On cite souvent dans L’Âge d’homme de Michel Leiris cette page où il dit n’estimer un livre que s’il y passe la « corne de taureau ». La remarque peut s’étendre à d’autres activités, notamment à ces jeux baptisés par Caillois « illinx » parce qu’ils sont sources de vertige, et peuvent côtoyer la mort – qui leur confère tout leur prestige. Nous demeurons fascinés dans la corrida par l’art ou la science de l’homme qui, par les mêmes gestes, provoque, entretient et détourne les mouvements désordonnés de la bête, métamorphosés en grâce aérienne, en danse fluide ; l’énergie furieuse du taureau s’y lie au corps étincelant de son maître, l’ordre s’enchaîne impeccablement à la force brute, l’explosion a trouvé son moteur. Les inépuisables figures de ce couple typiquement antagoniste-complémentaire dessinent une économie de la force brute sublimée en pantomime légère, un art impérieux dessine ses arabesques au bord de ce qui pourrait à chaque pas le détruire.

De même le skieur trace ses courbes gracieuses au contact de ces surplombs neigeux qui menacent de l’engloutir, et sa caresse est cathartique : voilà, cimes bêtement arrêtées, fronts gelés, crêtes empêtrées, cascades immobilisées suspendues par le gel…, ce que je vous fais, le beau paraphe de ma course, un pied-de-nez au vertige, la réponse de mon ardeur à votre sommeil minéral. Le skieur réveille la montagne, il la signe comme certains tagueurs s’aventurent en ville, la nuit, sur des murs dangereux au péril de la chute. Ou plutôt il la lutine et l’enroule de sa danse légère, s’accouple à elle comme le papillon autour de la lampe, ivre de cet excès de pureté, de clarté.

Il n’y a plus d’hiver. Ce matin il fait gris et tiède, une pluie maussade tombe là-haut sur la neige.

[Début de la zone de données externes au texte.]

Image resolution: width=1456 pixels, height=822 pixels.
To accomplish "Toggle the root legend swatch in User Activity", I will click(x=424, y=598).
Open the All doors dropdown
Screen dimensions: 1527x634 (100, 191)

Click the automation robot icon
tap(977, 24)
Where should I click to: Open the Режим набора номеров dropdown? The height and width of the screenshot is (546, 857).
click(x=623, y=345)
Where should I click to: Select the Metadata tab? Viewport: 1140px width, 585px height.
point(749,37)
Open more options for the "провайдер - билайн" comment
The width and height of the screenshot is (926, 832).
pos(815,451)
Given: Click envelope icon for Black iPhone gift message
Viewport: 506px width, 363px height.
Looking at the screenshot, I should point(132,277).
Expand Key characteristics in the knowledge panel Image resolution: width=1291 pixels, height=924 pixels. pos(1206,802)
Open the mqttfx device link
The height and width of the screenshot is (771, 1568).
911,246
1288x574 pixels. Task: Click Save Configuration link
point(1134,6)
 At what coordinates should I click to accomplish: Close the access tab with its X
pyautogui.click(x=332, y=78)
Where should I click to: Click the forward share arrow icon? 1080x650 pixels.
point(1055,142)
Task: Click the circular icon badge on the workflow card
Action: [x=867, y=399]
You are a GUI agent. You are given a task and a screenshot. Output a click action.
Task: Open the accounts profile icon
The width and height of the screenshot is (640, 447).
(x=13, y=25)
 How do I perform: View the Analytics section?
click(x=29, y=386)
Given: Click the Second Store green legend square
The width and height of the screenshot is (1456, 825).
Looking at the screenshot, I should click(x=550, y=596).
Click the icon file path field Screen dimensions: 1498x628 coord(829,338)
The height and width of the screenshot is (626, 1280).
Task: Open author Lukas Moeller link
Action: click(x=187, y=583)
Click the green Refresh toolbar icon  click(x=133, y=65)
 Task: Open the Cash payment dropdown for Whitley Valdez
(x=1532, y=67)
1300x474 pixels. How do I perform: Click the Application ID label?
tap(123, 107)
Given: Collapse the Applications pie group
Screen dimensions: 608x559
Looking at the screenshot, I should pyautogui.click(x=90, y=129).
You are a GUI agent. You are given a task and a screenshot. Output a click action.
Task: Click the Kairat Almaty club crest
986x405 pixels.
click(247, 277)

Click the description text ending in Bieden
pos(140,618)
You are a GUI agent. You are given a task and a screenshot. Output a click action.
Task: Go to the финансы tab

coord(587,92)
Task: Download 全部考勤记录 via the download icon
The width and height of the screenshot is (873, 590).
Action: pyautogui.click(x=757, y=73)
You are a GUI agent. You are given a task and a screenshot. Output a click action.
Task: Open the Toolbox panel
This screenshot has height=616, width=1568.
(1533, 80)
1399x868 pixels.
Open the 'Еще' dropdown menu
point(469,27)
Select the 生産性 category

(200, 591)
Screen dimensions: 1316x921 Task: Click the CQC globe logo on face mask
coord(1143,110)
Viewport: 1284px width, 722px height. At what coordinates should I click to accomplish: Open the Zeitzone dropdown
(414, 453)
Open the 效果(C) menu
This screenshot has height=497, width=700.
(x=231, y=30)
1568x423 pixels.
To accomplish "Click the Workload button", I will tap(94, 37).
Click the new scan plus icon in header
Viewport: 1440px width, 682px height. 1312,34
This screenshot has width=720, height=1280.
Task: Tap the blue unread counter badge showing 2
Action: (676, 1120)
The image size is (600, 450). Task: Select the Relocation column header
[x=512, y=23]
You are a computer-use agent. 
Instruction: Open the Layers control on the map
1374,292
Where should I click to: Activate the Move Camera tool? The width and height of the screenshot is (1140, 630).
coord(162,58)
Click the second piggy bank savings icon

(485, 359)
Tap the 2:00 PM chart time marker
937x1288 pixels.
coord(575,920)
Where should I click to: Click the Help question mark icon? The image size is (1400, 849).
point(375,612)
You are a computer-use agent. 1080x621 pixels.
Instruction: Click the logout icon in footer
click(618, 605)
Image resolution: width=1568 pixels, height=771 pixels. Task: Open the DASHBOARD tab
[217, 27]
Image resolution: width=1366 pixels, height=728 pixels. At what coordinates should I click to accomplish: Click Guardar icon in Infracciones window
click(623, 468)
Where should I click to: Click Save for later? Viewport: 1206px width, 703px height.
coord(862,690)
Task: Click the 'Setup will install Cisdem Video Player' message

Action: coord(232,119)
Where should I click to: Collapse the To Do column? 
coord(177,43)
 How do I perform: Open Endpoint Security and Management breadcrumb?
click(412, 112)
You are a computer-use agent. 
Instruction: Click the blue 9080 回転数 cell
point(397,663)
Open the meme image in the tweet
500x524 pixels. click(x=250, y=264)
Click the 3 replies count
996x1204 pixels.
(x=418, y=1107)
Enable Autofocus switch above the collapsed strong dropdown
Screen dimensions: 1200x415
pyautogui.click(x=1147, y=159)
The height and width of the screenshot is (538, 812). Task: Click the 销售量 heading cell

C’est bien fait.

11 réponses à “Signer la neige”

  1. Avatar de Louise Merzeau

    Cher Daniel, Chère Françoise,
    Vous venez de perdre votre enfant chéri, je viens de perdre ma mère adorée.
    Ce jour si redouté, ce jour connu depuis l’origine, mais qu’on repousse aussi loin que possible dans l’inconscience qui nous aide à vivre, ce jour qu’on reconnaît cependant dans quelques vers, dans une image ou un accent de musique, ce jour qu’on rêvait lâchement de ne jamais connaître, ce jour est venu.
    Les courbes de vie se croisent. Votre fils, si jeune et lumineux (je me souviens des vœux que j’avais adressés cette année à mes amis : « soyez lumineux »), ma maman, si frêle et souffrante, petite enveloppe de peau soyeuse et blanche d’où la vie s’en allait. L’éclat dur et bleu de la montagne chez vous, le vent gris vert de l’océan chez nous. Tout les sépare et pourtant aujourd’hui, nos larmes s’épousent et les font s’embrasser dans une même mélopée.
    Il est étrange que les premiers mots qui me viennent par écrit, je les couche ici dans ton blog, je les love dans ta propre peine, qui me bouleverse mais me réconforte aussi.
    Le plus intime, le plus indicible, le plus déchirant, je le livre à tes lecteurs qui ne me connaissent pas, mais qui reconnaissent cette élévation que la mort nous donne en nous écrasant.
    Tu as cité dans un de tes billets Mallarmé. Ces mêmes vers me sont venus cette nuit dans une insomnie : « Le vierge, le vivace et le bel aujourd’hui / Va-t-il nous déchirer avec un coup d’aile ivre… »
    Oui, nous sommes déchirés, mais aussi étrangement recousus avec nous-mêmes et les nôtres.
    Le chagrin fait vibrer les liens, les corps qui hésitaient à se toucher s’étreignent, les mots recouverts par la gêne soudain se déversent et on est tout hébété de toute cette tendresse, qui est là, qui a toujours été là.
    Daniel, Françoise, le hasard odieux nous a marqués au même moment. Mais quand on croit qu’il nous est loisible d’inventer un sens à la vie, on dit qu’il n’y a pas de hasard. Moi non plus je ne suis pas religieuse. Je crois en revanche de toute mon âme à l’amitié. Et vous êtes, plus encore qu’hier, mes amis.
    Louise

    1. Avatar de Daniel Bougnoux

      Merci chère Louise de ce témoignage bouleversant, les deuils en effet se rapprochent, et les morts tissent entre les vivants une communauté renforcée. Ma soirée est un peu bousculée par un cinéma (Ida) suivi de dîner chez des amis – nous avons des amis pleins de sollicitude qui veillent sur nous, et ne nous laissent pas longtemps seuls – mais je te répondrai plus longuement demain dimanche, il fait ce week-end un temps exécrable, à ne pas mettre le nez dehors, un temps à ne pas mourir…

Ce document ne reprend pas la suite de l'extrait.